A QUICK HISTORY LESSON
The Lake District is unquestionably the most popular National Park in the UK, beloved by travellers from around the world, but it wasn’t always so. Early modern visitors considered it an intimidating landscape, with Celia Fiennes commenting on the ”inaccessible high rocky barren hills which hang over one’s head in some places and appear very terrible” in the diary of her ride up and down the length of England in 1698.
Around 30 years later, Daniel Defoe called Westmorland’s landscape, “the wildest, most barren and frightful of any that I have passed over in England, or even Wales,” a sleight which probably didn’t endear him to the Welsh.

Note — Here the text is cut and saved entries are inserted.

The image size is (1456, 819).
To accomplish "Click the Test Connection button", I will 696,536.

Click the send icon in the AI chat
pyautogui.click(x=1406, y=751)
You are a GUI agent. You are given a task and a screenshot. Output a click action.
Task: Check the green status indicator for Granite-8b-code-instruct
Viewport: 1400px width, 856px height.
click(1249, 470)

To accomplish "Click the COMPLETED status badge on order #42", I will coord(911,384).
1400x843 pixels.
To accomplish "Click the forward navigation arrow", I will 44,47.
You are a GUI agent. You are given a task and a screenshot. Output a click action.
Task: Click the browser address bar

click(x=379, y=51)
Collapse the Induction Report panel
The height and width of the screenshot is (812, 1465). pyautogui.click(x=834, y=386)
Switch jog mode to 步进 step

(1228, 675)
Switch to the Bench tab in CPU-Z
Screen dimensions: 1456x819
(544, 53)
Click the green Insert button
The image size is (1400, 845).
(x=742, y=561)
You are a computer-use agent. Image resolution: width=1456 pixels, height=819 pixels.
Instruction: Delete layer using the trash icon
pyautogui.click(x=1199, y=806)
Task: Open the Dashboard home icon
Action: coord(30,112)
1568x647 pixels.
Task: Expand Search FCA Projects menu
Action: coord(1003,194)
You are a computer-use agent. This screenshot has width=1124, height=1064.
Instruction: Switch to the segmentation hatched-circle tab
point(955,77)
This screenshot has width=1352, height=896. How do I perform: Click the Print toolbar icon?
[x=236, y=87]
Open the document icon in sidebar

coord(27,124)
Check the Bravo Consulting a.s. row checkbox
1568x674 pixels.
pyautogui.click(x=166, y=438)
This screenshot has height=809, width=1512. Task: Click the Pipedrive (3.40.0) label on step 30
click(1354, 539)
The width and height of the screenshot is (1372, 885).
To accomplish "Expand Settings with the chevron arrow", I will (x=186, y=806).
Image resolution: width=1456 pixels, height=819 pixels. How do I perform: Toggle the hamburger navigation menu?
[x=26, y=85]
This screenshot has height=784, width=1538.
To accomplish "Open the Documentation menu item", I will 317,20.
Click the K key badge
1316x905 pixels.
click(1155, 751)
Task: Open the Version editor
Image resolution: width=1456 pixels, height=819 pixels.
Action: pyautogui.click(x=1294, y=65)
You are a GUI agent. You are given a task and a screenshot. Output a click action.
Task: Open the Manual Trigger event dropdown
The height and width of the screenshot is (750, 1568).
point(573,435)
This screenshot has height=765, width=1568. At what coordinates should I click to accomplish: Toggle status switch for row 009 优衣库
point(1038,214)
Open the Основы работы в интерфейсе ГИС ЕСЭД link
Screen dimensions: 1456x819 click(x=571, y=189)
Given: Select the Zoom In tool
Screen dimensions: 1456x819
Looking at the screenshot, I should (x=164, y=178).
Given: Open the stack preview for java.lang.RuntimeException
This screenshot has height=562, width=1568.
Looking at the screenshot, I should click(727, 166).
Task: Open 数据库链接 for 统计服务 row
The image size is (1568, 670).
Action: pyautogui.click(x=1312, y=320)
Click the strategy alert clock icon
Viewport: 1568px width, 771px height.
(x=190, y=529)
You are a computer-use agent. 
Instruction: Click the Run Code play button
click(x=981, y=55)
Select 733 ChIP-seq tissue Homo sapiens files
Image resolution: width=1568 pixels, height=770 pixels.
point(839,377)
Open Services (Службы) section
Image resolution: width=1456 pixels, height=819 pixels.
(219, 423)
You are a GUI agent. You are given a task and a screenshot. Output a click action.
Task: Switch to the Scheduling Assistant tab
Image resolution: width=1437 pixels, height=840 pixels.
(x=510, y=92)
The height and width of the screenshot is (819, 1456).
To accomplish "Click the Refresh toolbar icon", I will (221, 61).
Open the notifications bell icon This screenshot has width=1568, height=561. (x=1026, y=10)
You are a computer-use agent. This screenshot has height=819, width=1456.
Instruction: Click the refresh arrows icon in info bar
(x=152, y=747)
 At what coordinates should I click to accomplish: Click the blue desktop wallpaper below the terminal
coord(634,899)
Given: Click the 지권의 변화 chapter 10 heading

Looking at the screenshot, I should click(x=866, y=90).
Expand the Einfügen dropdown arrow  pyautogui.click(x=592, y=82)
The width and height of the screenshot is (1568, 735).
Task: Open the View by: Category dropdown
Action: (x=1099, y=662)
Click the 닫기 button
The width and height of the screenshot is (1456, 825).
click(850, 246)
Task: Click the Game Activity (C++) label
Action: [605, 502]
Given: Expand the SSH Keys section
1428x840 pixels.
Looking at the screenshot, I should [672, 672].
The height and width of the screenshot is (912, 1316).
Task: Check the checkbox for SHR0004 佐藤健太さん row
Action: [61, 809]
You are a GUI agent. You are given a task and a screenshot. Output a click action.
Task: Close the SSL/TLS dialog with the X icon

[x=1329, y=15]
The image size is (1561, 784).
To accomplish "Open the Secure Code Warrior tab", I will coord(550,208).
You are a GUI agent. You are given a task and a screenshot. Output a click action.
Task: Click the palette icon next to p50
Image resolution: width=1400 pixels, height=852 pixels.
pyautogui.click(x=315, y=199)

Then, towards the end of the 18th century, with war making Europe a less enticing place to travel, the Lake District came into its own. In 1778 Thomas West produced A Guide to the Lakes, which listed a number of particularly striking viewpoints he called “stations”. These then became so busy that buildings were erected at some of them to facilitate visitors, which just goes to show you can’t blame Instagram for everything. The remains of Claife Station can still be found on Windemere’s western shore.
After another 30 years, Wordsworth enters the scene. With a notable lack of creativity for a renowned poet, he published his own Guide to the Lakes in 1810, and its rampant popularity helped make the region the nation’s wild darling. It was designated a National Park in May 1951, a month after the Peak District, and has been synonymous with natural beauty and outdoor freedom ever since.